Preconceito confunde disforia
de gênero com transvestismo
Disforia de gênero é o nome clínico do transexualismo, e assim os médicos recomendam que as pessoas se refiram ao distúrbio. A palavra transexualismo é carregada de preconceito e normalmente a população associa o termo ao transvestismo, situação em que alguém usa roupas e se comporta como sendo do sexo oposto ao seu. A diferença é que, no segundo caso, não há a profunda necessidade de mudar a conformação de seus órgãos genitais. Pelo contrário, muitos travestis sentem-se confortáveis com seu sexo fisiológico e dele fazem uso em algumas relações.

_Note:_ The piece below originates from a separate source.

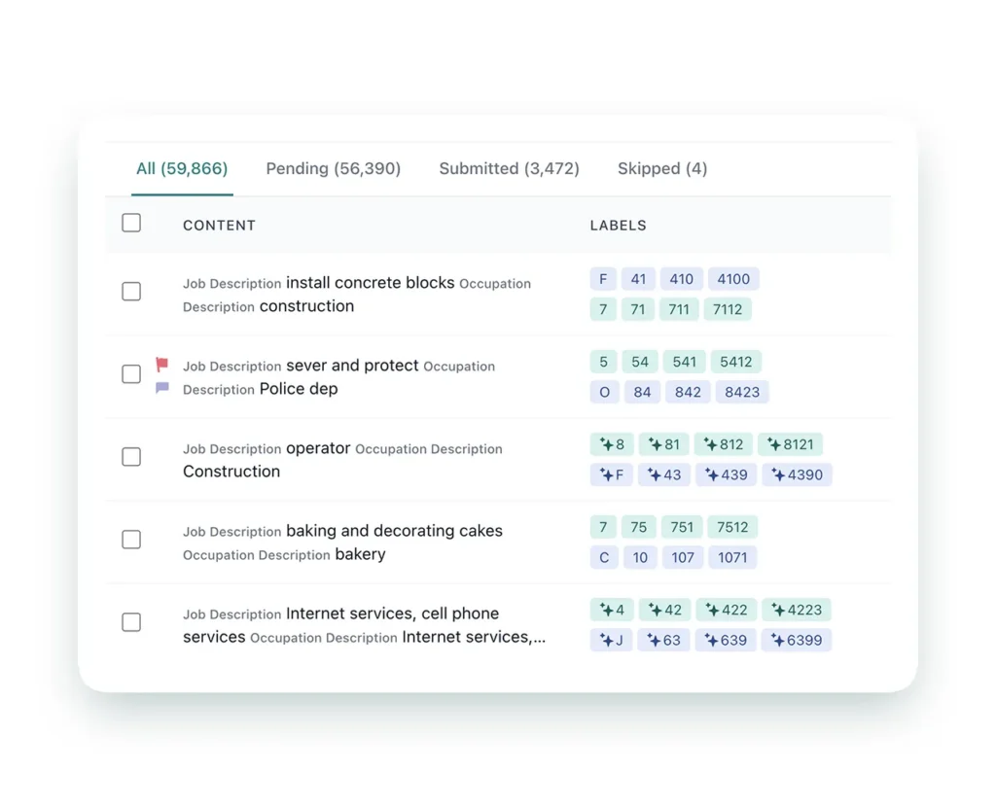Click label 7112 in first row
The width and height of the screenshot is (996, 807).
point(727,309)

Para identificar perfeitamente quem pode passar pela cirurgia de redesignação sexual (a expressão mudança de sexo também é desaconselhada) é que a sexóloga Regina Teixeira coordena uma série de testes médicos, genéticos e psicológicos com os pacientes que a procuram. Ela é diretora e uma das criadoras, há dez anos, da Clínica de Sexologia da Universidade Tuiuti do Paraná, em Curitiba. ‘‘O mais importante é a identidade sexual oposta ao sexo fisiológico. Travestis e homossexuais masculinos, por exemplo, sabem que são homens e sentem-se homens, apesar de muitas vezes sentirem prazer em se portar como mulheres. Estes não procuram a cirurgia’’, diz Regina.

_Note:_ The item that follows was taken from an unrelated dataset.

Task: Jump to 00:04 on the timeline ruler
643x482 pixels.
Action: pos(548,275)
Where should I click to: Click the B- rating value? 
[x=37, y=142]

No caso de todos os pacientes selecionados pela sexóloga, desde a primeira infância havia uma forte tendência a se sentirem meninas, no caso de garotos, ou meninos, no caso oposto. O assunto é intrigante, mas a ciência ainda não tem um parecer definitivo sobre o que ocorre com os pacientes. ‘‘Sabemos o que acontece, mas, porque acontece, ainda não se pode afirmar categoricamente’’, garante Regina.

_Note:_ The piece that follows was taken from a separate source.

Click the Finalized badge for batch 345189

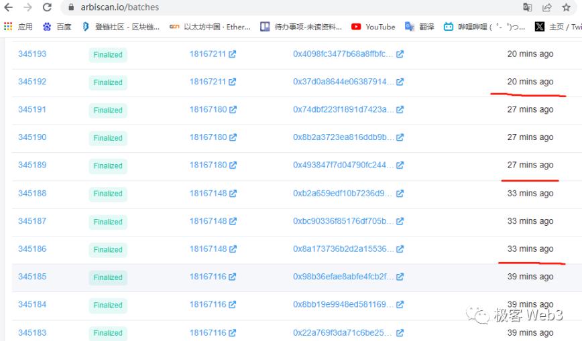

Dependendo da formação do profissional envolvido nos estudos, há uma preferência pela teoria fisiológica ou pela psicológica. Estudos fisiológicos recentes sustentam que o hipotálamo de transexuais masculinos é diferente do de outros homens. Hipotálamo é a glândula situada no cérebro, que comanda a produção de diversos hormônios, entre eles os relacionados à sexualidade. Nos transexuais masculinos, notou-se que tais glândulas possuem estrias que só haviam sido observadas antes em cérebros de mulheres.